# Sockel 775 Kühler wechseln



## GoDoFSkIlL (27. Januar 2005)

*Sockel 775 Kühler wechseln*

Hallo,
ich habe da mal eine Frage:

Wenn ich in 1 Jahr oder so mal meine CPU austauschen will wie bekomme ich dann den Kühler wieder vom Sockel 775 ab???

Ich hab mich schon am boxed Kühler den ich nich einsetze zu schaffen gemacht ich habe aber nich kapiert wie ich ihn wieder abbekommen würde.


----------



## Herbboy (27. Januar 2005)

*AW: Sockel 775 Kühler wechseln*



			
				GoDoFSkIlL am 27.01.2005 15:59 schrieb:
			
		

> Hallo,
> ich habe da mal eine Frage:
> 
> Wenn ich in 1 Jahr oder so mal meine CPU austauschen will wie bekomme ich dann den Kühler wieder vom Sockel 775 ab???
> ...




keine ahnung, wie das beim 775 ist, aber zB bei sockelA hast du an zwei sieten halteklammern. auf einer drpckst du die so lange runter, bis du die nach vorne abziehen kannst. dann hebt man den kühler vorsichtig ab - kann mit der CPU verklebt sein durch die paste...


----------



## GoDoFSkIlL (27. Januar 2005)

*AW: Sockel 775 Kühler wechseln*



			
				Herbboy am 27.01.2005 16:01 schrieb:
			
		

> GoDoFSkIlL am 27.01.2005 15:59 schrieb:
> 
> 
> 
> ...


Alle andere Sockel kann ich auch problemlos auseinander bauen ist ja nicht so als ob ich keine Ahnung hätte aber beim Sochel 775 ist halt alles anders...


----------



## baal512 (27. Januar 2005)

*AW: Sockel 775 Kühler wechseln*

Hab meinen Lüfter gestern getauscht . Is zwar etwas schwierig im Moment Lüfter zu bekommen, bei denen man nich das ganze Mobo wieder ausbauen muss, aber Arctic Cooling hat gerade den arctic cooler 7 rausgebracht und den kann man einfach draufstecken. Ich habs machen lassen und hab nich so genau draufgeschaut, aber der und die boxed-lüfter sind mit so ´ner Art "Dübel" draufgesteckt. 4 Stück. An jeder ecke ein so´n teil.


----------



## GoDoFSkIlL (30. Januar 2005)

*AW: Sockel 775 Kühler wechseln*



			
				baal512 am 27.01.2005 16:27 schrieb:
			
		

> Hab meinen Lüfter gestern getauscht . Is zwar etwas schwierig im Moment Lüfter zu bekommen, bei denen man nich das ganze Mobo wieder ausbauen muss, aber Arctic Cooling hat gerade den arctic cooler 7 rausgebracht und den kann man einfach draufstecken. Ich habs machen lassen und hab nich so genau draufgeschaut, aber der und die boxed-lüfter sind mit so ´ner Art "Dübel" draufgesteckt. 4 Stück. An jeder ecke ein so´n teil.

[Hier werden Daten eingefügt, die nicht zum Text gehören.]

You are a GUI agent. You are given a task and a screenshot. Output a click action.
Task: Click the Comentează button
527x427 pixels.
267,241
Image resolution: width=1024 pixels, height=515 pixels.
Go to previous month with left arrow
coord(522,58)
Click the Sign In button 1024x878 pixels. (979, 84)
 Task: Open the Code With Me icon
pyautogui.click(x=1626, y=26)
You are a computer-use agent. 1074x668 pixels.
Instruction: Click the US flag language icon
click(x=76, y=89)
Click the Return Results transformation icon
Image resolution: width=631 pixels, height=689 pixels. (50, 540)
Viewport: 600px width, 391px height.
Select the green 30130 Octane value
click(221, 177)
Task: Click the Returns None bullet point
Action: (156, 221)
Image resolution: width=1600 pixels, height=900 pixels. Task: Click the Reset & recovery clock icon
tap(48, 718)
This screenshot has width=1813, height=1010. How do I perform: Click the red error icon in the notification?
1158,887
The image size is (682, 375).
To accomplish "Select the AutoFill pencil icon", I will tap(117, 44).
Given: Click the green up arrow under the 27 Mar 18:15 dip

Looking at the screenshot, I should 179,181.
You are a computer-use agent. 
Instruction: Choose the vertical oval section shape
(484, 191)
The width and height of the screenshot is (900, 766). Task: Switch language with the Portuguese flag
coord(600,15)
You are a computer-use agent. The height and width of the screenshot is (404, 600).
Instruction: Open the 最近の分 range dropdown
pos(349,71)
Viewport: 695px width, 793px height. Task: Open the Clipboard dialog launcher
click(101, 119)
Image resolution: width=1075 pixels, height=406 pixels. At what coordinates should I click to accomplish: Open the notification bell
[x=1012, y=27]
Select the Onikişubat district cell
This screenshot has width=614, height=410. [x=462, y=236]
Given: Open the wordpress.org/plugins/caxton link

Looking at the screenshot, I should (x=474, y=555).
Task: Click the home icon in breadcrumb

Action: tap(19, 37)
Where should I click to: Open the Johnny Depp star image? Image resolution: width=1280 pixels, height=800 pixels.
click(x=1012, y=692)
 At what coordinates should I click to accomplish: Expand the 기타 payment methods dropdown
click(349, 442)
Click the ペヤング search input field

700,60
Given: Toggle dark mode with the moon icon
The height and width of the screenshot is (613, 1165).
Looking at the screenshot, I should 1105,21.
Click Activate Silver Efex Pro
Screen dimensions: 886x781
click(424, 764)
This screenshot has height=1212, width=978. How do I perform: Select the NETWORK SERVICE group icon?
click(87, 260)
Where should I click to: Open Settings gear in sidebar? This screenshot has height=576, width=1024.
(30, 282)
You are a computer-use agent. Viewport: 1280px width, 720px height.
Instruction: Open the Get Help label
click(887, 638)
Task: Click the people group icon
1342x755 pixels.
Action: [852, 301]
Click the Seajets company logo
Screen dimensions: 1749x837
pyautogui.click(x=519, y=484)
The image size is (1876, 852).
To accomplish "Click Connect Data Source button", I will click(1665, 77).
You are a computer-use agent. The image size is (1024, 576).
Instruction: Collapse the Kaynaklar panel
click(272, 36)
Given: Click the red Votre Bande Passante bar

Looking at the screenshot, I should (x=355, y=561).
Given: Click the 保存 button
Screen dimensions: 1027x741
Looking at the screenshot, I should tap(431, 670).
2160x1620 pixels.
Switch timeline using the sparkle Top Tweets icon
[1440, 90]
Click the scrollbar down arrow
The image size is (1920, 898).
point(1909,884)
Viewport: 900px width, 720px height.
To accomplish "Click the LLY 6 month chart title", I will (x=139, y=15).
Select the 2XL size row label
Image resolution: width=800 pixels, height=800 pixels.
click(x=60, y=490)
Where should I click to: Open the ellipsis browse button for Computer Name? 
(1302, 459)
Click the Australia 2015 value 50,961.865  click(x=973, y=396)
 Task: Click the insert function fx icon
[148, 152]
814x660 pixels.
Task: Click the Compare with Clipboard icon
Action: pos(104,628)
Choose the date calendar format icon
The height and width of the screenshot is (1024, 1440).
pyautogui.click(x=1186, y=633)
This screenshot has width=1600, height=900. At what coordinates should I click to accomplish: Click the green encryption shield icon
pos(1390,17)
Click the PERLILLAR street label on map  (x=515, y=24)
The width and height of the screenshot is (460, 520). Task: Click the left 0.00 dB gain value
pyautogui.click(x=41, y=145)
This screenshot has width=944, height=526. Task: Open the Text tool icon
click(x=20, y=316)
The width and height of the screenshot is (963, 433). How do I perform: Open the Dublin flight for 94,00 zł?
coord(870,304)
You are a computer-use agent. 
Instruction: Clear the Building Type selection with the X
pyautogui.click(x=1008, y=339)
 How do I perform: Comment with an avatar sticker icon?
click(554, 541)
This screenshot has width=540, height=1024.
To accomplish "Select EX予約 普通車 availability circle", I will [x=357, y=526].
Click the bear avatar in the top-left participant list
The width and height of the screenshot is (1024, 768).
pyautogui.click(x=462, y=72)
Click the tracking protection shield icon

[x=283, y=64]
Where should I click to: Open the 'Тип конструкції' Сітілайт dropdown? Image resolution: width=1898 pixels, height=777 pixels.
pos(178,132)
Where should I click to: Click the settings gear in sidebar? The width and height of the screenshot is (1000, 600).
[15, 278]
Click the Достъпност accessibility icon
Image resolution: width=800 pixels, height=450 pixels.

Jo den Arctic cooling Freezer 7 hab ich auch nur wie mache ich diese Dübel vom MB ab?


----------



## baal512 (30. Januar 2005)

*AW: Sockel 775 Kühler wechseln*



> Jo den Arctic cooling Freezer 7 hab ich auch nur wie mache ich diese Dübel vom MB ab?


[/quote]

http://www.listan.de/shop/images/produktbilder/k0197/k0197_b.jpg

Schau Dir mal das Bild an. Ich denke das der Lüfter durch diese weissen "Plastenippel" verankert wird. Durch die schwarzen werden sie , denke ich, reingedrückt bzw. wieder gelöst. Schau mal ob die weissen irgendwo in den schwarzen einhaken und gelöst werden müssen.


----------